I've been dealing with IBS-C for several years now. Usually it's controllable but I feel that every flare-up is preceded/accompanied by an increase in my GERD. When the GERD increases it seems that there is a dramatic increase in the volume of acid in my stomach, sometimes to the point where I feel like I am going to choke on phlegm. I also get a pain in my upper back between my shoulder blade & spine. Then my IBS-C symptoms increase dramatically, constipation & left lower abdominal pain. Does anyone else have this pattern?


----------



## dlt647 (Jul 30, 2003)

I have the same problem.
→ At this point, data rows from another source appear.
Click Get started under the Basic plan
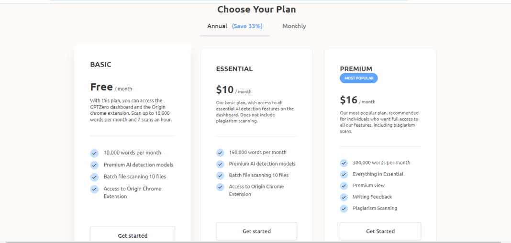 (133, 235)
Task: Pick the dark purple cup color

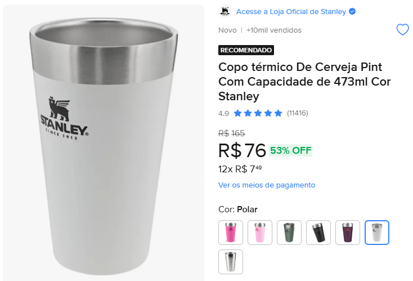Action: [x=348, y=232]
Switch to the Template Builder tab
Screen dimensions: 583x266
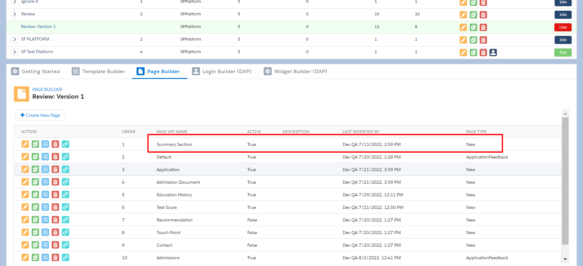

I also get the constipation and left lower abdominal pain. I almost feel as though I have an acidy feeling stomach. I get his often right around that time of the month (for the week before, during and a couple days after) and then I am fine again. Except for that time each month, my IBS is pretty much under control since I exclude all dairy products from my diet.


----------



## bein2004 (Jun 2, 2004)

I also have constipation related ibs. But don't have left lower ab pain. Mine is in upper right center ab. under rib cage. Burning pain goes to right shoulder blade esp when it is strong. Am planning to be tested for celiac. Have tried many meds some no longer available


----------